千名学者抵制Nature机器学习子刊:付费期刊为何不是AI研究的未来

近两个月来,众多人工智能学者与工业界人士签署了一份声明,声称自己将不会向 Nature 新期刊《Nature Machine Intelligence》提交论文、提供评审或参与编辑工作(参见:抵制 Nature 机器智能期刊,维护学界开放:百名学者签署联合声明)。随着事件的发展,越来越多的学者参与其中,并发表了自己的观点。

千名学者抵制Nature机器学习子刊:付费期刊为何不是AI研究的未来

崭露头角的作者在出版作品时面临一个雷区。他们要花 3000 美元,才能让任何想读他们作品的人都能读到,也可以选择让读者付费给出版商。通常是图书馆通过昂贵的年度订阅来支付这笔费用。这不是很多想成为小说家的人的意愿,而是学术出版的问题。

200 多年前,西西里巴勒莫的天文学家 Giuseppe Piazzi 发现了一颗矮行星。对于他来说,出版意味着给他的朋友 Franz von Zach 写信。von Zach 每月都会整理、发布欧洲各地天文学家的来信。这些人没有互联网:他们从若干卷名为 Monatliche Correspondenz 的皮制信件中发现最新成果。传播研究报告所花的时间本身存在一定的问题:到 Piazzi 的数据发表时,地球已经在阳光下消失了。

哥廷根一名 23 岁的读者高斯改变了这种状况。他利用开普勒行星运动定律计算出了我们今天所知的谷神星的位置,他后来成为德国最伟大的数学家。高斯和 Piazzi 自由分享他们的学习成果,但他们承担了 von Zach 的工作所需花费。这是封闭访问发布模式。

在我自己的机器学习领域,作为高斯开创性研究的学术继承者,现代数据不再局限于行星观测,还包括医学图像、口头语言、网络文档等。利用数据实现的是医疗诊断、推荐系统以及无人驾驶汽车能否看到停车标志。机器学习是当前人工智能革命的基础。

支付能力不再对参与能力起决定性作用

机器学习是一个年轻且对技术敏感的领域。它没有其他领域的历史传统,该领域的学者也认为没有必要采用封闭式出版模式。社区内部自行创建、整理并审阅社区内所进行的研究。我们利用互联网创建了新的期刊,免费提供给作者。订阅和精装书籍的时代似乎已经过去了。
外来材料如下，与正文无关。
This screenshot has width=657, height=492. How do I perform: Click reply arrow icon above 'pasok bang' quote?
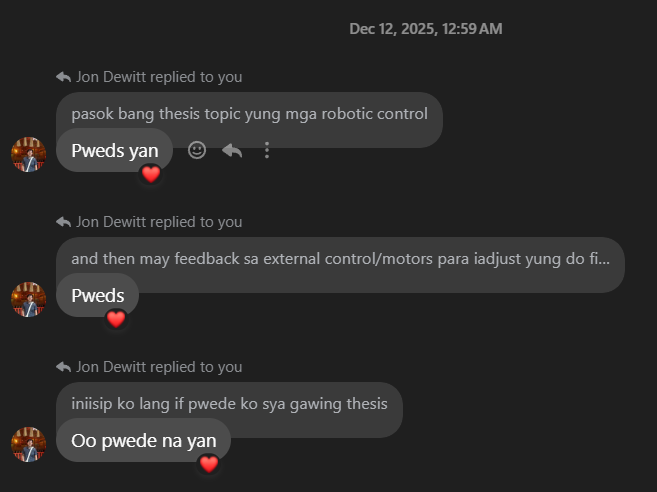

公众已经缴纳了税款资助我们研究,为什么还要再次付费才能阅读成果?资金较少的大学的同行也从中受益。乌干达坎帕拉的马凯雷雷大学(Makerere University)与哈佛或麻省理工学院一样,都有机会进行前沿的机器学习研究。支付能力不再对参与能力起决定性作用。

机器学习已经证明,没有商业出版商的参与,学术领域不仅可以生存,而且可以繁荣发展。但这并没有阻止传统出版商进入市场。我们的成功引起了他们的注意。最近,Springer Nature 出版集团发布了一份名为《Nature Machine Intelligence》的新期刊。该出版商现有 53 种名字中带有「Nature」字样的期刊。

我们应该担心吗?当前已经有了一个分享观点的开放模式,为什么作者和读者还要投向营利性订阅期刊?那是因为学术出版商手里还有一张牌:他们的品牌。学术研究的多样性和数量意味着一个领域的研究人员很难对另一个领域的研究进行评价。有时杂志的品牌会被看做质量的保证。当学者们寻求晋升时,在「知名期刊」上发表论文可能会有很大帮助。Nature 是学术出版界的劳力士。但与劳力士不同的是,劳力士的员工负责手表的创新,Nature 的内容则要靠学术界提供。我们是制表商,他们只是经销商。

千名学者抵制Nature机器学习子刊:付费期刊为何不是AI研究的未来

抵制 Nature 期刊声明的签署页,目前已有超过 3000 人签名

很多计算机科学研究社区的人员都将 Nature 品牌视为学术质量糟糕的代名词。我们抵制盈利性出版物入侵自己的领域。因此,在本文发稿时已有超过 3000 名研究者——其中包括很多人工智能学术和工业领域里的著名人士——签署了一份声明,表示自己不会提交、审阅或参与这一新期刊的编辑工作。我们认为向作者收费类型的刊物不在机器学习研究的未来之中。